Sandefur on Satisfactory Explanations
In a recent post, Sandefur demonstrates his open-mindedness on the subject of the supernatural:
Magical explanations aren’t really explanations at all; they simply move the Mystery to a higher shelf. * * *This argument is wrong. An example: John Smith is dead of a head wound in a cabin in the woods. Someone posits that some unknown person must have killed him. The response: "But that isn't an explanation at all, because now we just have the mystery of who the unknown person is and why that person would kill Smith. Therefore, an unknown person couldn't have been involved."
Richard Dawkins: “If you’re allowed just to postulate something complicated enough to design a universe intelligently…[y]ou’ve simply allowed yourself to assume the existence of exactly the thing which we’re trying to explain…. You’re simply not providing any kind of explanation at all.”
Wrong. You can explain one thing on one level, and still be left with a mystery on another level. If John Smith really was killed by some unknown person, then that is the explanation for his death. We might now need an explanation for the unknown person, but that is an entirely separate question.

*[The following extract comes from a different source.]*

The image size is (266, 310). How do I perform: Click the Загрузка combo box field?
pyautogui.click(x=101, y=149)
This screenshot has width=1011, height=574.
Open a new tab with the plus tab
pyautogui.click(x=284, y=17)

Let's generalize: Suppose that we see the phenomenon Y happening. Someone says that X must be the cause. It is absolutely, totally, and completely beside the point to say, "But we don't have an explanation for X itself." So what? That's no basis for ignoring X. If X is the cause of Y, that's just the way things are. It would be nice to have an explanation for X too, but we can know that X caused Y even if we don't know (yet) that W caused X.
The same is true here. Assume that God really did heal someone. If that happened, then it might be a mystery why God exists, and why God would heal her and not someone else. But that doesn't change the fact that -- by the very assumption of this hypothetical-- God's healing is the proper explanation for why the person was healed. The fact that a mystery remains doesn't undermine the fact that there IS an explanation for her healing.

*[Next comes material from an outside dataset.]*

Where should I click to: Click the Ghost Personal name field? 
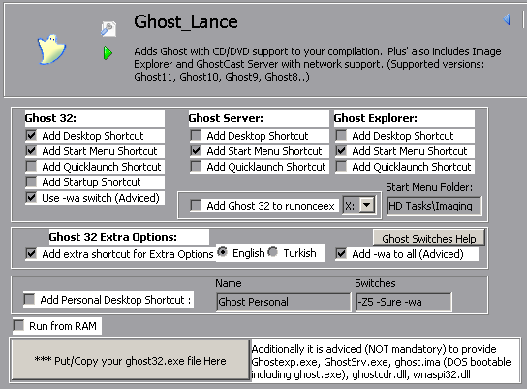(284, 302)
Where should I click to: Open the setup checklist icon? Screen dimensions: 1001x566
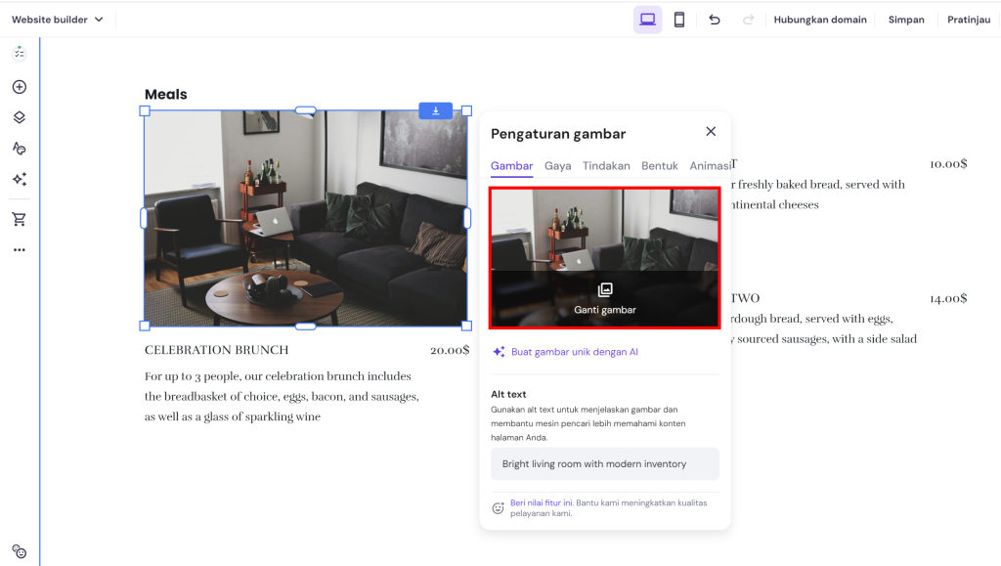point(21,51)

The source of the confusion is that Sandefur and Dawkins seem to rely on a principle akin to this: "Nothing can count as an explanation unless it explains everything, without pointing to anything that is currently unexplained." But there is no reason to think that this principle is true. Indeed, they wouldn't accept this principle if the explanations involved were naturalistic. No one would say, "You can't rely on the existence of dark matter to explain the movements of stars, because that just pushes the mystery to another level." No: If dark matter causes the motion of stars, then that's the way things are, whether or not we currently understand all there is to know about dark matter.
Or perhaps the confusion arises because the unstated principle is this: "Nothing outside the scope of my knowledge or understanding can possibly exist. Thus, if something is offered as an explanation but points to something I can't fully understand, it must be false." Again, there's no reason to think that this principle is true. No one is guaranteed that they will personally understand every explanation of everything that ever happens.
Now, one can think of many possible supernatural explanations that are absurd and untrue. Those whose mind runs to the absurd will respond with something like this: "Ah, but are you really saying that I can 'explain' the rain by saying that it was caused by invisible fairies?" No. Neither I nor anyone else has ever implied that every phenomenon should be slapped with a supernatural explanation willy-nilly. As it happens, the fairies-causing-rain explanation doesn't work. But why? Not because fairies themselves haven't been explained satisfactorily. The reason this explanation doesn't work because there's no evidence that there are fairies or that they caused the rain in the first place. There and there alone is where a supernatural explanation might fall short. And indeed, most or all explanations might happen to fall short there. But if there were evidence of fairies, no matter how slight, it would be silly to dismiss that evidence on the grounds that fairies can't cause anything unless their existence has been fully explained.